In St. Catherine, the State of Indiana assessed a fee against certain hospitals for a period covering two fiscal years.  The amount of the fee owed for both years, however, was based upon financial information on file with the state about halfway through the first fiscal year.  The hospital debtor filed for chapter 11 protection after the collection of the fee had been approved by the federal Centers for Medicare & Medicaid Services, the state had calculated the assessment, and the state already had begun withholding Medicaid reimbursements to collect the fee for the first fiscal year.  The debtor hospital’s second fiscal year began about two weeks after its chapter 11 filing.  After the second fiscal year began, the state issued the debtor a bill for the fee owed for the second fiscal year and started withholding Medicaid reimbursements to collect that fee.

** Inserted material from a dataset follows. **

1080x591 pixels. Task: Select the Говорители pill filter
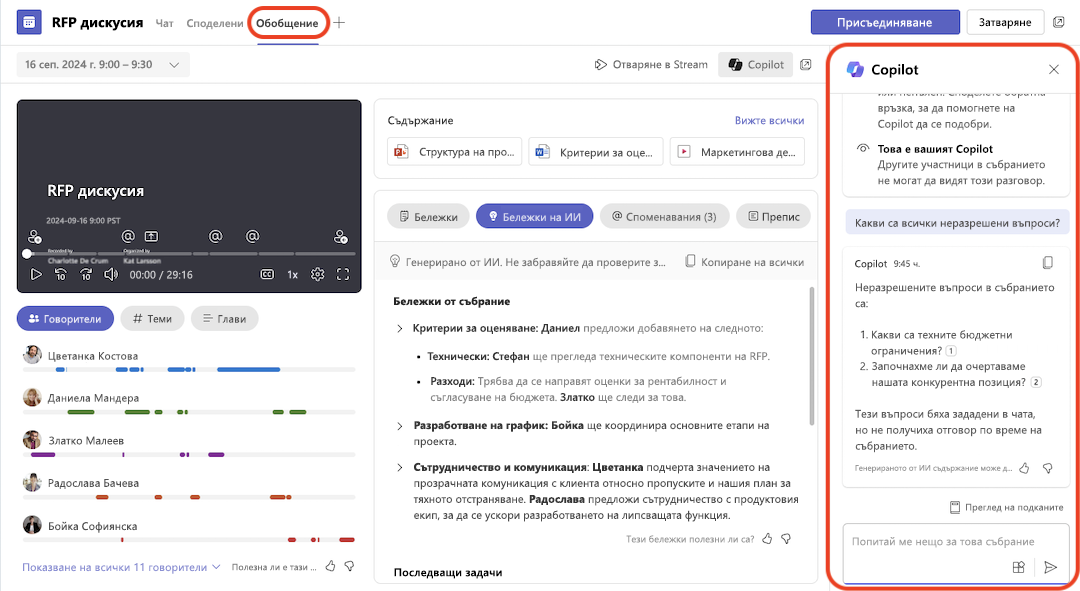pyautogui.click(x=65, y=318)
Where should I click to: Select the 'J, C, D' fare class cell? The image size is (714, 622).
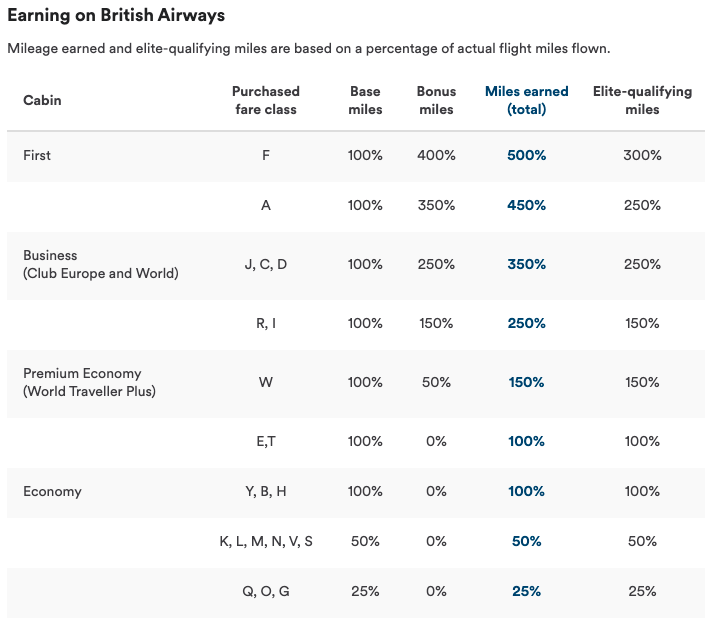[x=266, y=264]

The Seventh Circuit Endorses the “Conduct” Test

In determining that the state held a prepetition claim that was subject to the automatic stay, the Seventh Circuit unequivocally adopted the “conduct” test – the date a claim arises is determined by the date of the conduct by the debtor that gave rise to the claim.  In so holding, it noted that the conduct test is broad enough to include contingent and unmatured claims and, therefore, is in accordance with the broad definitions of “debt” and “claim” in sections 101(12) and 101(5) of the Bankruptcy Code.  Indeed, the court went so far as to add that “under most circumstances, finding that a claim arose ‘at the earliest point possible’ will best serve the policy goals underlying the bankruptcy process.”

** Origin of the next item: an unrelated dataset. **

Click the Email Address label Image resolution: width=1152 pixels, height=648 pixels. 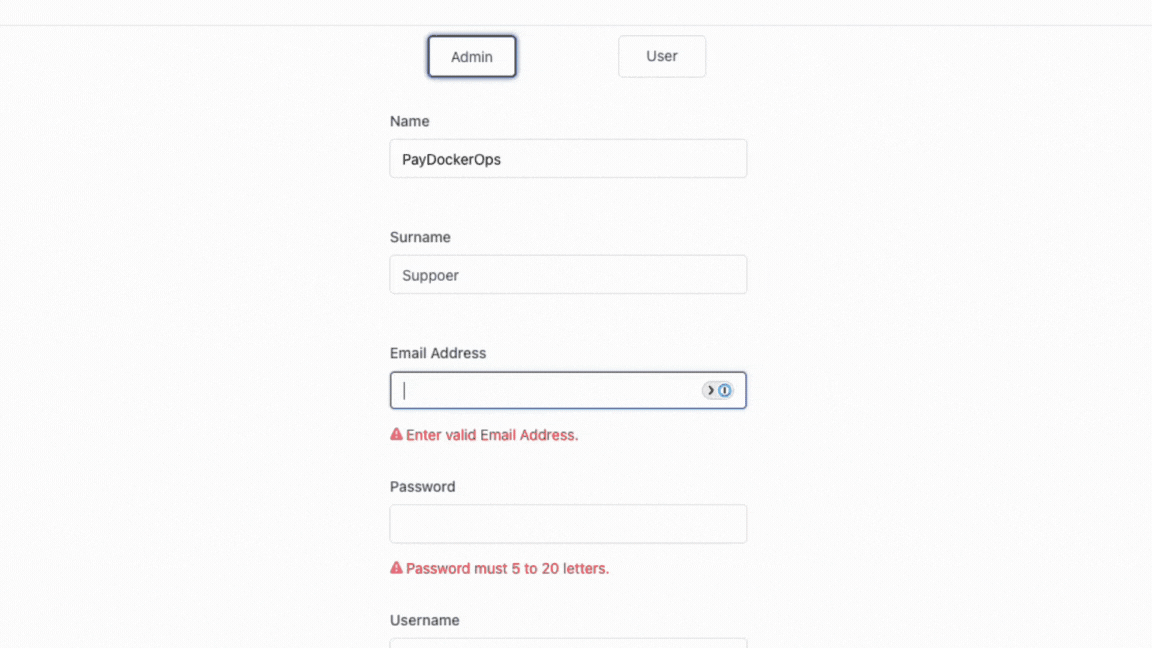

What Is the “Conduct” That Gives Rise to the Claim, Though?

What was the actual “conduct” that gave rise to the claim?  That actually was the focus of the parties’ dispute because both parties agreed that the conduct test applied to the state’s claims.  The state, however, characterized the relevant “conduct” as the hospital’s continued operation in the second fiscal year, arguing that, if the hospital had ceased operating before the commencement of its second fiscal year, the hospital would not have had any liability for the second year’s fee.  The state likened the fee to a tax that is levied annually on hospitals.  The debtor, on the other hand, argued that the fee was tantamount to a contractual liability that arose on the date that the statute authorized assessment of the fee (or, at the latest, when CMS approved the imposition of the fee).

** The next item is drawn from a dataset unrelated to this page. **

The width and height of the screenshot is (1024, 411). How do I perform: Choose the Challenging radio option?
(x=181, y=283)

The Seventh Circuit did not find either analogy persuasive.  It noted that the fee clearly was not a contract because the hospital played no role in the process that gave rise to the fee.  It also found, though, that the fee clearly was not a tax because the fee was not calculated on an annual basis, and the fee was not a “fundraising device” for the state.  Instead, it was a one-time fee imposed for the purpose of increasing Medicaid reimbursements to hospitals.  That the fee was payable in installments – one due prepetition and one due postpetition – was no different from a prepetition loan that is payable over time.  The court found that all the relevant acts occurred prepetition – adoption of the fee by the legislature, CMS’s approval of the fee, and calculation of the entire fee.  Moreover, the contingency of the hospital’s continued operation was just that – an event that made the claim a “contingent” claim, a type of claim expressly contemplated by section 101(5)(A) of the Bankruptcy Code.

What About Tort Claims?

The Seventh Circuit acknowledged that the additional requirement of a prepetition relationship addresses the issue of whether a creditor has been afforded due process, but it stated that it need not decide in the context of St. Catherine whether to adopt such a test or some other standard that layers on due process principles to the issue of when a claim arises.  That is because the debtor hospital and the state clearly had a relationship, so any formulation of the test would have been satisfied in the case before it.  Accordingly, the court left the door open for other situations, such as tort claims, in which a straightforward application of the conduct test may lead to the forfeiture of rights by unknown creditors.  Indeed, the Seventh Circuit acknowledged that “where the claimant is the victim of pre-petition tortious conduct, but does not realize he or she has been a victim until some harm manifests after the bankruptcy … a court may be less inclined to conclude that the party had a claim or contingent claim dischargeable in bankruptcy.”  At least in St. Catherine, however, the debtor’s prayers (for relief) were answered.